A reasonable pattern: have a smoke-test job in your CI that hits production with a fixture NIN on every deploy of your own service. It costs you nothing and catches regressions in your integration before customers do.

Terminal window
# Login
TOKEN=$(curl -sS -X POST https://api.randaverify.com/v1/login \
-d "username=$RANDAVERIFY_USER&password=$RANDAVERIFY_PASS" \
| jq -r .access_token)
# Happy path
RESULT=$(curl -sS -X POST https://api.randaverify.com/v1/verify-nin \
-H "Authorization: Bearer $TOKEN" \
-H "Content-Type: application/json" \
-d '{"nin": "12345678901", "reason": "corporate"}')

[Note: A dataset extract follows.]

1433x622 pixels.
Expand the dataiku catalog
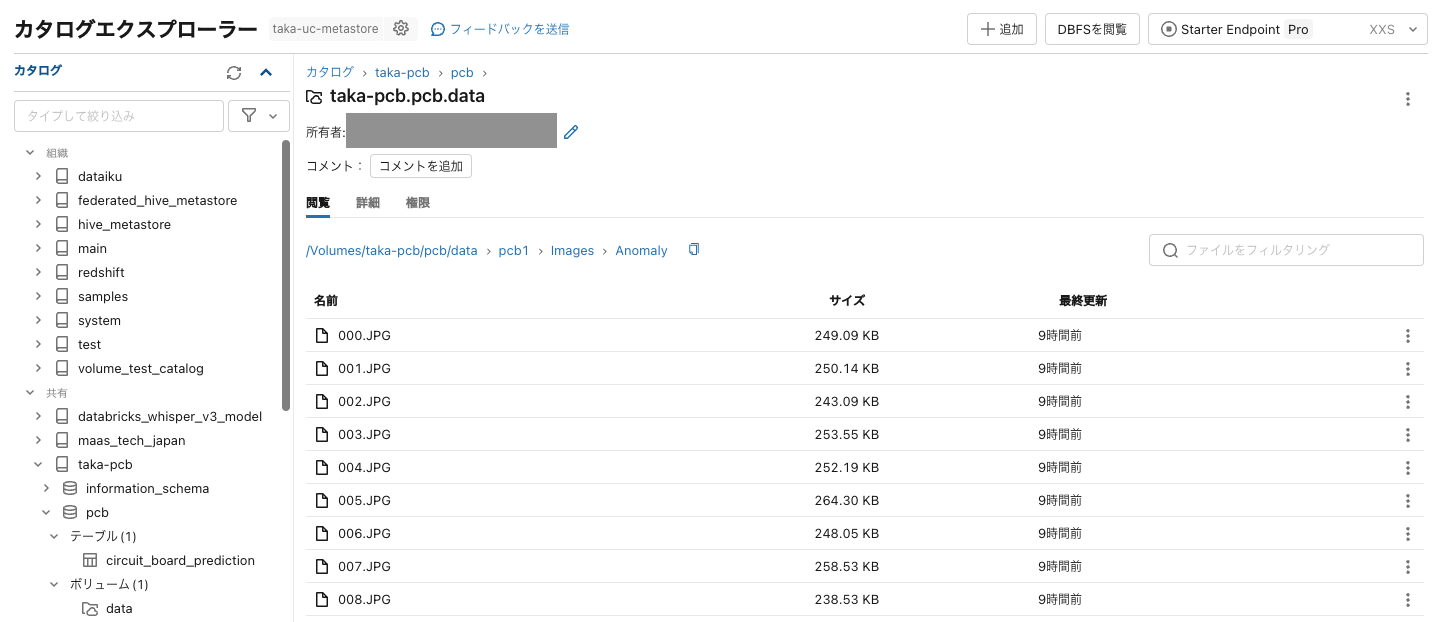coord(38,176)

echo "$RESULT" | jq -e '.data.lname == "AKOWE"' > /dev/null \
&& echo "happy-path smoke passed" \
|| { echo "happy-path smoke failed: $RESULT"; exit 1; }
# Not-found path
STATUS=$(curl -sS -o /dev/null -w "%{http_code}" -X POST https://api.randaverify.com/v1/verify-nin \
-H "Authorization: Bearer $TOKEN" \
-H "Content-Type: application/json" \
-d '{"nin": "99999999999", "reason": "corporate"}')
[ "$STATUS" = "404" ] \
&& echo "not-found smoke passed" \
|| { echo "expected 404, got $STATUS"; exit 1; }

Run as a non-blocking check or a hard deploy gate — your call.